## Given exercise 1
Repeat the lines of the listing from the line with "Click the processor Name field" to the line with "point(194,76)", both included, word for word, and leave out the pictures.

## Passage
1) Find a friend who wants to practice rather than play games.
2) Set aside some time to practice rather than play games.
3) Find a venue for this practice. A proper club would be ideal, but if you can go to your basement club when no one else is there it should work.
4) Draw up a plan on what to do. Perhaps spend two hours trying the different grips to begin with. I mean, actually spend 30 to 40 minutes, for instance, trying forehand and backhand topspin drives with your practice partner feeding you the ball. Then spend another 30-40 minutes with a different grip. And then another 30-40 minutes with your regular grip.
5) Step back and then decide which grip you think would be best for you, and STICK TO IT FOR A COUPLE MONTHS AT LEAST. Quit going to the basement club to play games, ONLY PRACTICE.
6) When you feel you're ready, start playing games at the basement club again.
7) Forget about equipment for now. It's a distraction more than anything else.

## Records provided
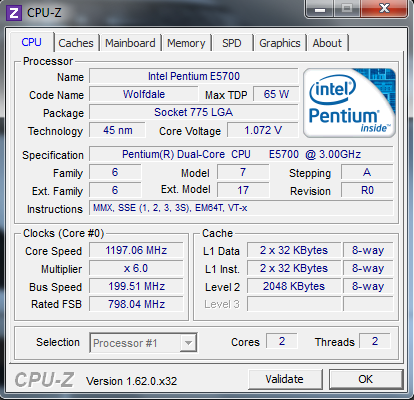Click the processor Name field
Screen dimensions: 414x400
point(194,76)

==

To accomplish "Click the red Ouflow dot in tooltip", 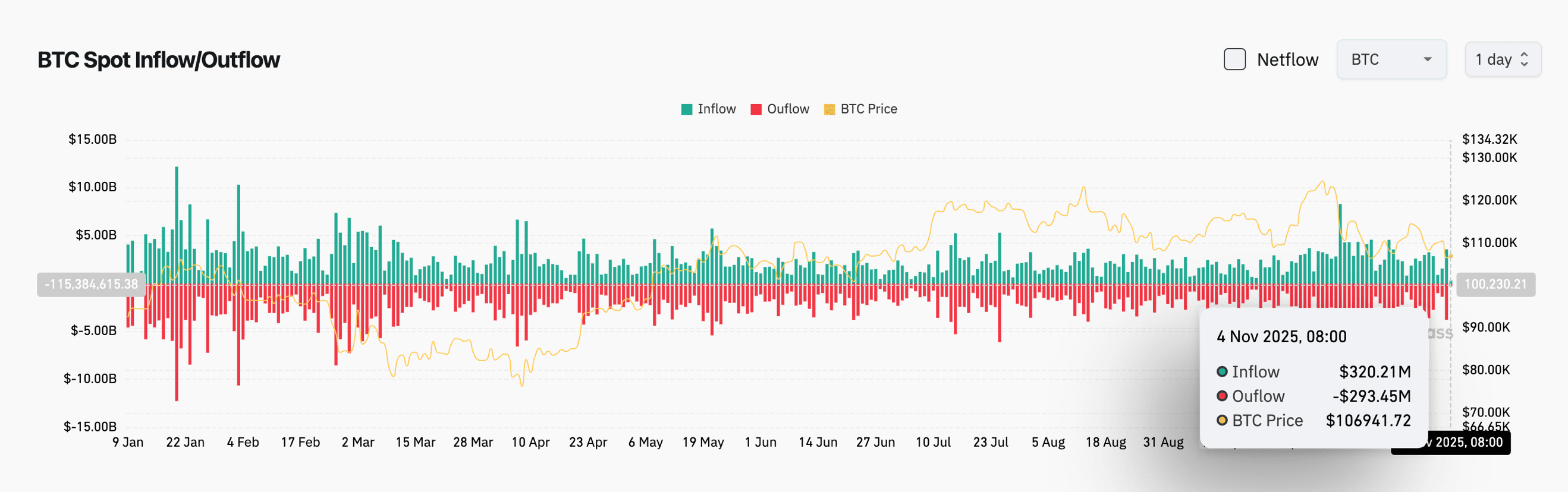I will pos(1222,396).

...

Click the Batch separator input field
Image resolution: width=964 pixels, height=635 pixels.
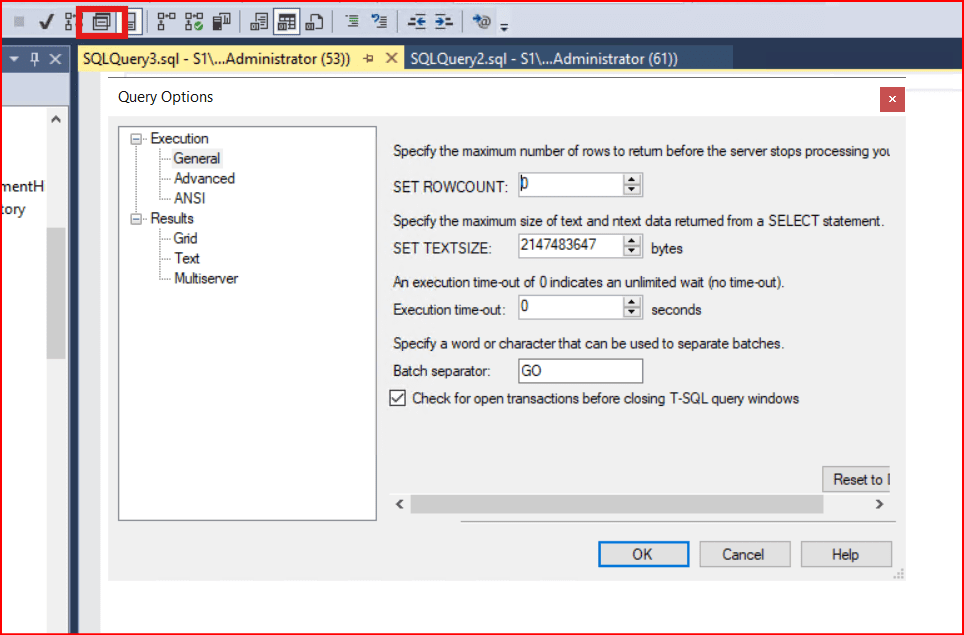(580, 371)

## Given exercise 2
From the table tennis practice steps, reproduce the passage from "1) Find a friend" to "games, ONLY PRACTICE." word for word.

## Correct result 1
Click the processor Name field
Screen dimensions: 414x400
point(194,76)

## Correct result 2
1) Find a friend who wants to practice rather than play games.
2) Set aside some time to practice rather than play games.
3) Find a venue for this practice. A proper club would be ideal, but if you can go to your basement club when no one else is there it should work.
4) Draw up a plan on what to do. Perhaps spend two hours trying the different grips to begin with. I mean, actually spend 30 to 40 minutes, for instance, trying forehand and backhand topspin drives with your practice partner feeding you the ball. Then spend another 30-40 minutes with a different grip. And then another 30-40 minutes with your regular grip.
5) Step back and then decide which grip you think would be best for you, and STICK TO IT FOR A COUPLE MONTHS AT LEAST. Quit going to the basement club to play games, ONLY PRACTICE.